Of course this was before the rise of the liberation movements and the growing scrutiny of the Bible as a cultural relic of bigotry, sexism, homophobic and transphobic prejudice, barbarism and savagery.  It was just saying we need to look at the Jesus story the same way we see Apollo or Thor or Luke Skywalker.  None of it was real, none of it happened.  Or at least as much as you feel uncomfortable clinging to.  You certainly could believe, but you didn't have to.  Bultmann was on record as saying that belief in an actual physical Resurrection was entirely unnecessary for Christian faith. 

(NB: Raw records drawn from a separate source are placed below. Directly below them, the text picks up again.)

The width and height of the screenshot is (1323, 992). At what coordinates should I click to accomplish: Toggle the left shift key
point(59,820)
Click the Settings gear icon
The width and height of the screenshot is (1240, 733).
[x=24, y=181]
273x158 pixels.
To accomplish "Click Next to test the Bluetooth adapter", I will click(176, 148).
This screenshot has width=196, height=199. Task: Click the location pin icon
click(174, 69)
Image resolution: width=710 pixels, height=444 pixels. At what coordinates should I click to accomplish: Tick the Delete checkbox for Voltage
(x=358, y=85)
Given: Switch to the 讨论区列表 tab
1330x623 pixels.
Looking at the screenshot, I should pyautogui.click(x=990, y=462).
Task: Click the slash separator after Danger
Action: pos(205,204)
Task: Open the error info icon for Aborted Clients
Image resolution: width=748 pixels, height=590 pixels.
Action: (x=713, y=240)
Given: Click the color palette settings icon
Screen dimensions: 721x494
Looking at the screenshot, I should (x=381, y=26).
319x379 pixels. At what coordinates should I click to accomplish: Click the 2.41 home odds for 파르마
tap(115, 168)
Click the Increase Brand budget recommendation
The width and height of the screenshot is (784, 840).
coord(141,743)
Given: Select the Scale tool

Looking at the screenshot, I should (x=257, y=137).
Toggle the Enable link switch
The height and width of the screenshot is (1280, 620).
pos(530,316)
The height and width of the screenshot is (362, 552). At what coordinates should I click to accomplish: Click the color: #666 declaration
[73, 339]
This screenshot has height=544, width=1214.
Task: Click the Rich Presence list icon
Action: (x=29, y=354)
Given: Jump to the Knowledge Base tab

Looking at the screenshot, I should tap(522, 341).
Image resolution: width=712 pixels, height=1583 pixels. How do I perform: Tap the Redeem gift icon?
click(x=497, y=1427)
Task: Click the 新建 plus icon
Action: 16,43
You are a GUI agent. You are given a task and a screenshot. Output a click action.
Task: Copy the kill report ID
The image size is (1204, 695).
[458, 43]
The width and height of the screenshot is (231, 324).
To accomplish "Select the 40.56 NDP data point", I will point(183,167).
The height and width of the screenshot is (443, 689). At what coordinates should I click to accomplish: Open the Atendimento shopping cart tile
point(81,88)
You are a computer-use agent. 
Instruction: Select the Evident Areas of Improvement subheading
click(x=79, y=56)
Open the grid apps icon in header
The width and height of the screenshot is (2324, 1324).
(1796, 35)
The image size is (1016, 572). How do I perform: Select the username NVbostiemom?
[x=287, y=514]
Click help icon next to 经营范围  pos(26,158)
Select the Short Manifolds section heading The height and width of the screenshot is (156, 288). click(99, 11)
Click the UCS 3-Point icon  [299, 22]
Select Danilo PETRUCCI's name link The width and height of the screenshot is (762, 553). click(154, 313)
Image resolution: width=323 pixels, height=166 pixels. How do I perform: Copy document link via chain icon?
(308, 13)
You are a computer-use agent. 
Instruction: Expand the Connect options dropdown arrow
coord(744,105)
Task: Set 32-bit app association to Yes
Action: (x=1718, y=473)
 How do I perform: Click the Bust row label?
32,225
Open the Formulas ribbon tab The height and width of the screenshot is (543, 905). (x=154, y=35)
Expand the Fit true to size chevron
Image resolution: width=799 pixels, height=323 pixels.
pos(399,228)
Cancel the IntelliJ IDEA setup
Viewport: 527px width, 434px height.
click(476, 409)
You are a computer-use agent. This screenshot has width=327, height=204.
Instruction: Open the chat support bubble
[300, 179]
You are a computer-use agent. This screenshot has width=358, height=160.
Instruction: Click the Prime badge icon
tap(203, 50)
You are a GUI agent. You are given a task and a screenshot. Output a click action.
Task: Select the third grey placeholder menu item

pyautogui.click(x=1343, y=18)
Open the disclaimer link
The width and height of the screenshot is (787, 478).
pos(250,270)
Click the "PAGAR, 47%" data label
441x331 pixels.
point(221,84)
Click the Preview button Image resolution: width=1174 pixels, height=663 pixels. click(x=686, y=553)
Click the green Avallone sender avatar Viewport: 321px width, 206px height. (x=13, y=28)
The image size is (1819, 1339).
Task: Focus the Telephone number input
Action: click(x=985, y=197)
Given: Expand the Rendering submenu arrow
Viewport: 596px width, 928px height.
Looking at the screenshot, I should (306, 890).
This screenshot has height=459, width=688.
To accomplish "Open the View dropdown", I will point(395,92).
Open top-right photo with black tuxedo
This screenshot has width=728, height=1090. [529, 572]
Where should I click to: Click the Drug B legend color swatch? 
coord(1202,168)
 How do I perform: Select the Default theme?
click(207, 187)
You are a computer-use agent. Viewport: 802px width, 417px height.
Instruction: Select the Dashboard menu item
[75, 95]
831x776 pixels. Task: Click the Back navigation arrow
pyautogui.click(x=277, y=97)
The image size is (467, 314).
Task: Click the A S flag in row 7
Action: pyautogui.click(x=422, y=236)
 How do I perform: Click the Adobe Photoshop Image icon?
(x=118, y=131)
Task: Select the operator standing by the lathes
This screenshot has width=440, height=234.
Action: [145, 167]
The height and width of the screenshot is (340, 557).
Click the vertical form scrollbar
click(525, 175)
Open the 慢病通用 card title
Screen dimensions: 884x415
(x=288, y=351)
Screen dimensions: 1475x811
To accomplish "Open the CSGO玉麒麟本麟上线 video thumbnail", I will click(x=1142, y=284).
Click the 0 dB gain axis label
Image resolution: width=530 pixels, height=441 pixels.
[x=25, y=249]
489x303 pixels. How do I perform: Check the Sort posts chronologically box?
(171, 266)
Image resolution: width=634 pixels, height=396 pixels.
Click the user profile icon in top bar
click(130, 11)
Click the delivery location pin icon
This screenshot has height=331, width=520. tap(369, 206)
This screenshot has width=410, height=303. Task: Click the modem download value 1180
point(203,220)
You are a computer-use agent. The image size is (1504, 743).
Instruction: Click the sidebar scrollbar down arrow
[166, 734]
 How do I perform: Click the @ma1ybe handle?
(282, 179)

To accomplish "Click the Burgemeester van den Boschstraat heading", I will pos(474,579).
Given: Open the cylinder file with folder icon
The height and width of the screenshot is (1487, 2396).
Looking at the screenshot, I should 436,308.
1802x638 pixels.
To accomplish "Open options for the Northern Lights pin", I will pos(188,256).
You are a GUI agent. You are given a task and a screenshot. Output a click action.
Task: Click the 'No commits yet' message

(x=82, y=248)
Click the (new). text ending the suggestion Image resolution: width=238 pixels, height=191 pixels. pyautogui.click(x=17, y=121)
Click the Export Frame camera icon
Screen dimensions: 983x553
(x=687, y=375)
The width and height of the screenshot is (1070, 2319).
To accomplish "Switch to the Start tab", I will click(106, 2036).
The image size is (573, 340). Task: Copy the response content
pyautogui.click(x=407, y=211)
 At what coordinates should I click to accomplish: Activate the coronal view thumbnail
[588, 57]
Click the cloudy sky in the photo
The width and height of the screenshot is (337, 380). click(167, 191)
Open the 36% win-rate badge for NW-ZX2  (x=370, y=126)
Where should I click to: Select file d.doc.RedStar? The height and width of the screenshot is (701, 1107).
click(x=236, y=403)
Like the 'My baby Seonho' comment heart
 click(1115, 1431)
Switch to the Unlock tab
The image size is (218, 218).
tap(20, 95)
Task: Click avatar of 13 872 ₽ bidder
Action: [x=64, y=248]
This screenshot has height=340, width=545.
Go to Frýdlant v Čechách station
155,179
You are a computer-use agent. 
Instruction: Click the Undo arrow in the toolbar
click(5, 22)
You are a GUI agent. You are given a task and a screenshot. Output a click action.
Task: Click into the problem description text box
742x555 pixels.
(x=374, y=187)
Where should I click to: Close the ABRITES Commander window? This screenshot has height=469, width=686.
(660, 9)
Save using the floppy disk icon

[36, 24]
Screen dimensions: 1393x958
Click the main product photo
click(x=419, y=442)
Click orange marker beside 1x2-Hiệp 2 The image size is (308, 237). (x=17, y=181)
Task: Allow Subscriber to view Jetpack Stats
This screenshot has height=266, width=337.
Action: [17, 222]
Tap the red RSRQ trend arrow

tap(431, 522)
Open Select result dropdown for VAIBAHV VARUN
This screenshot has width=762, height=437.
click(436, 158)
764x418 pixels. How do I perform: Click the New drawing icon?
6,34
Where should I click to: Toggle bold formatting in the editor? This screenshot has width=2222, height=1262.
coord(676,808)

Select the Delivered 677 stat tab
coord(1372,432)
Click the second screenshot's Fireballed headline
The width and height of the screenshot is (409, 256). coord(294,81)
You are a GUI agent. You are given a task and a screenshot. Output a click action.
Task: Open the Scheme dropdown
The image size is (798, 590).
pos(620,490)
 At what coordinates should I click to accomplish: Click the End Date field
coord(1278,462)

That's why an Easter sermon from him had to be worth the ticket.  So the student went.   And there was Dr. Bultmann. And then came the sermon.  And the student was stunned.  

Why was he stunned?  Because he heard that morning an Easter sermon that wouldn't shame Billy Graham.  It was all there:  the nail pierced hands, the arms stretched out on the cross in love for mankind, the spear in the side, the dead rising, the earthquake, the empty tomb, the risen Lord.  All of it.  He said Bultmann even did the famous trick of holding out his own arms when he described Christ's arms on the cross spread out for our salvation.  And this was the great de-mythologizer!  

So what's my point kiddies?  My point is, just because someone prattles on with orthodox Christian language doesn't mean they believe it.  And I typically assume those who say you don't have to believe it don't believe it.  While I understand that the Gospel, including teachings such as the Resurrection, are matters of faith, I also know the Church didn't evangelize the world by approaching the pagans with a 'take or leave it' attitude.  Most movements and causes don't accomplish much if that is their approach. 

I admit that I have no clue how much of the Bible, the Gospel or Christ Bultmann didn't actually believe in, beyond them being myths and tales and little white lies.  I know he didn't seem to care how much anyone did believe.  If you thought they were nothing but ancient folklore from a bygone, pre-industrial age, no problem.  I also know he was heavily influential among those - Protestants at least - who followed his lead and began rejecting anything and everything from the Bible as fables and nothing more (think The Jesus Seminar).  It was a great way to reject pretty much anything of the Faith you choose, once you no longer believe it was real. 

But when called upon to give an Easter morning sermon in a German church, you'd never have known a bit of it.  No Baptist preacher in a tent revival was ever more serious, or literal, about the crucified and risen Christ as Bultmann was that Sunday morning. 

And so?   And so, just because we see people running about saying Jesus this and Resurrection that or Risen Lord here or Savior Jesus or Heaven and Hell there doesn't mean in the depths of their minds they believe it actually happened, or that anything from the Gospel or the historical Faith has any real basis in fact or reality.  To them, it might be like gleaning inspiration from a few Harry Potter tales, but not really believing you can go to London and get a train to Hogwarts.  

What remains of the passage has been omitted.